Quand j'arrivai pour dîner le lendemain, la porte de la rue, en s'ouvrant, me permit de pénétrer dans un bain de vapeur, parfumé d'une odeur de mouton, qui me fit deviner que je n'étais pas le seul invité; je reconnus à l'instant le commissionnaire revêtu d'une livrée et posté au bas de l'escalier pour aider le domestique à annoncer. Il fit de son mieux pour avoir l'air de ne pas me connaître, quand il me demanda mon nom en confidence, mais moi, je le reconnus bien, et lui aussi, ce qui ne nous mettait pas à notre aise: ce que c'est que la conscience!
Je trouvai dans M. Waterbrook un monsieur entre deux âges, le cou très-court, avec un col de chemise très-vaste; il ne lui manquait que d'avoir le nez noir pour ressembler parfaitement à un roquet, il me dit qu'il était heureux d'avoir l'honneur de faire ma connaissance, et quand j'eus déposé mes hommages aux pieds de mistress Waterbrook, il me présenta avec beaucoup de cérémonie à une dame très-imposante, revêtue d'une robe de velours noir, avec une grande toque de velours noir sur la tête; bref, je la pris pour une proche parente d'Hamlet, sa tante par exemple.

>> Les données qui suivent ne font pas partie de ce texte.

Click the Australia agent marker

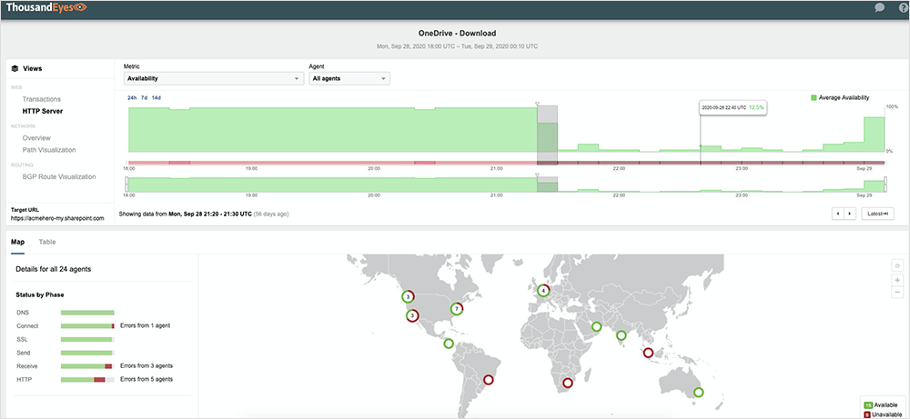tap(698, 392)
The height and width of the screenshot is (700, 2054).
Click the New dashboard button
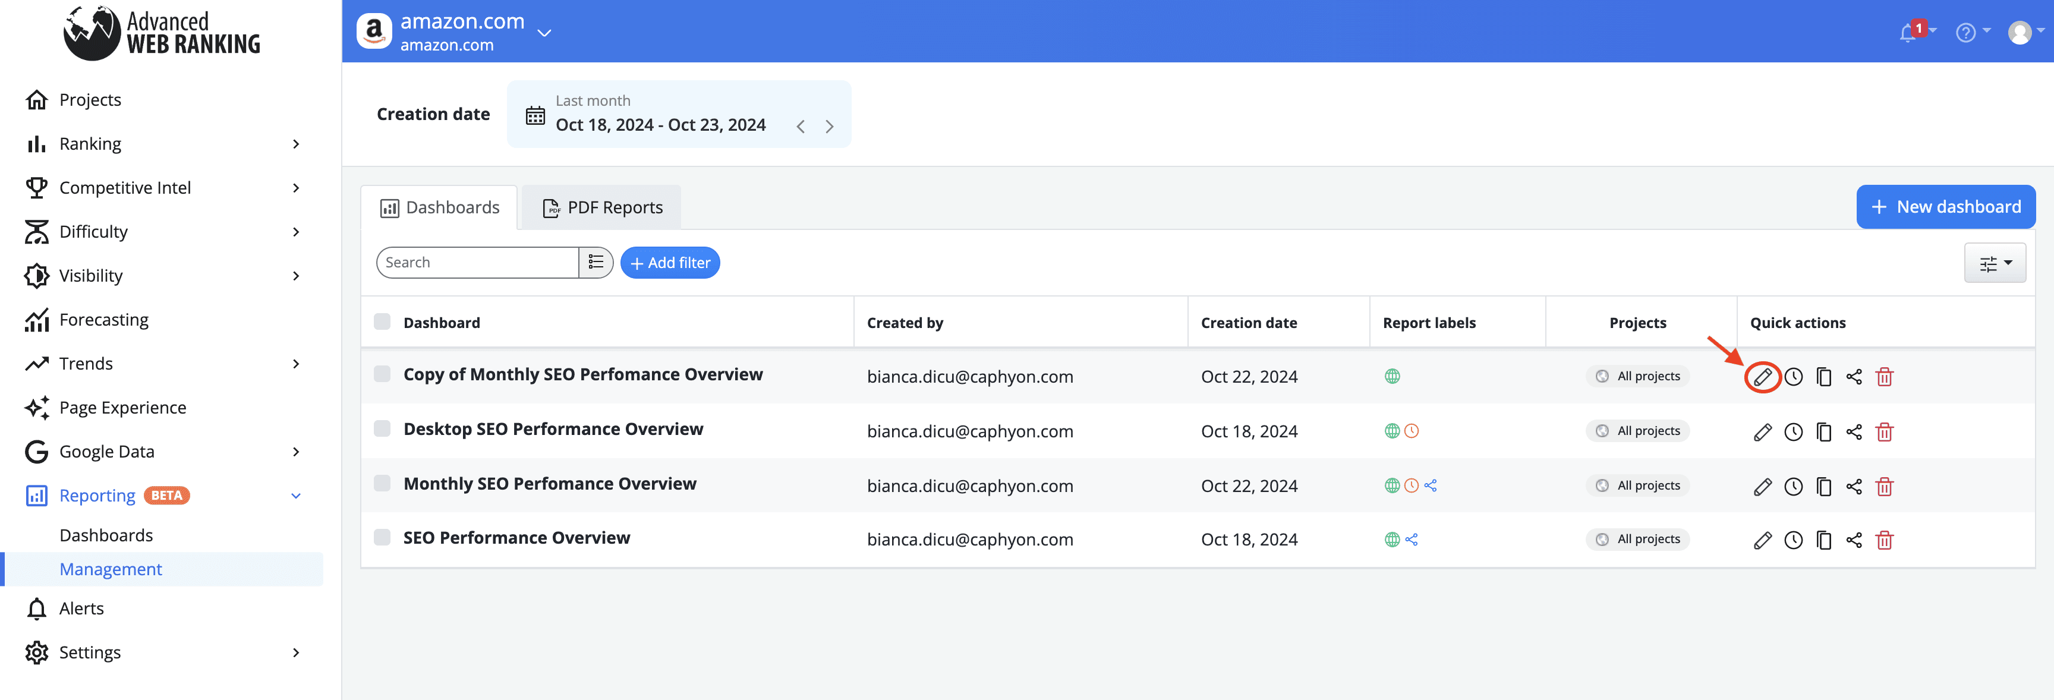click(1944, 206)
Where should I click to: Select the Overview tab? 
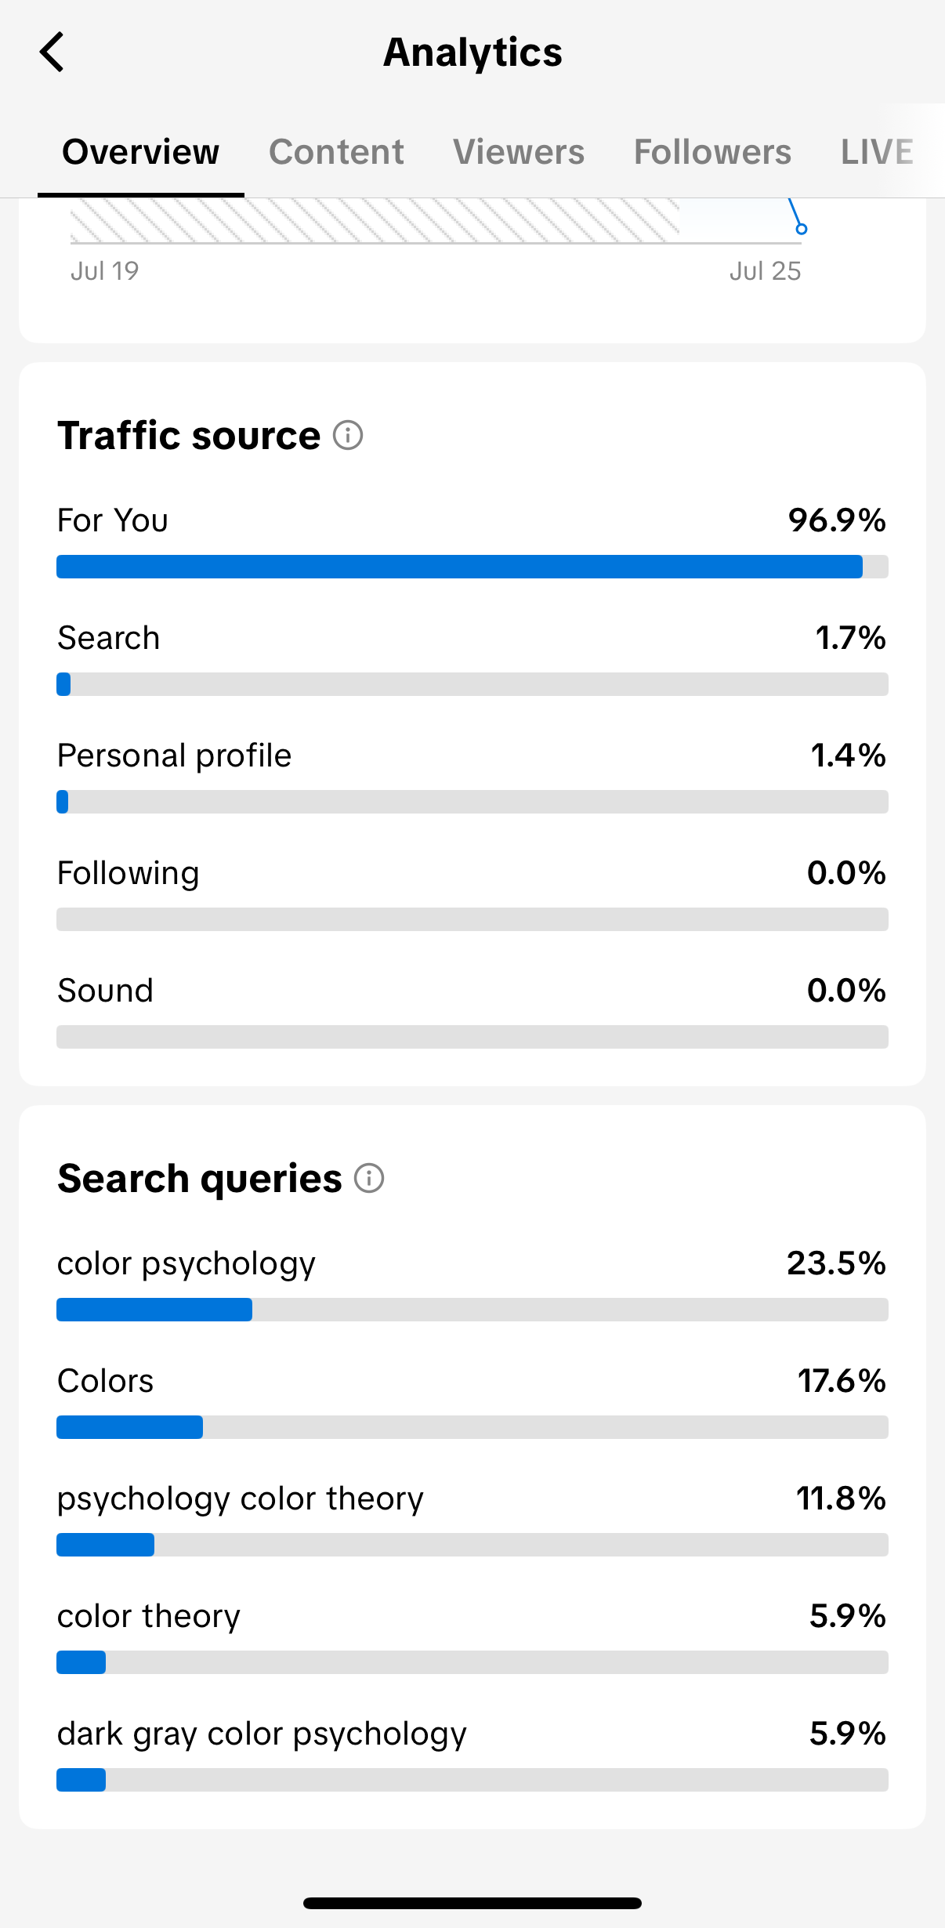tap(141, 151)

Elle s'appelait mistress Henry Spiker; son mari était là aussi et il avait un air si glacial, que ses cheveux me firent l'effet, non pas d'être gris, mais d'être parsemés de givre ou de frimas. On montrait la plus grande déférence au couple Spiker; Agnès m'apprit que cela venait de ce que M. Henry Spiker était l'avoué de quelqu'un ou de quelque chose, je ne sais lequel, qui tenait de loin à la trésorerie.
Je trouvai Uriah Heep vêtu de noir au milieu de la compagnie. Il était plein d'humilité et me dit, quand je lui donnai une poignée de main, qu'il était fier de ce que je voulais bien faire attention à lui, et qu'il m'était très-obligé de ma condescendance. J'aurais voulu qu'il en fût un peu moins touché, car, dans l'excès de sa reconnaissance, il ne fit que roder toute la soirée autour de moi, et chaque fois que je disais un mot à Agnès, j'étais sûr d'apercevoir dans un coin ses yeux vitreux et son visage cadavéreux, qui nous hantaient comme ceux d'un déterré.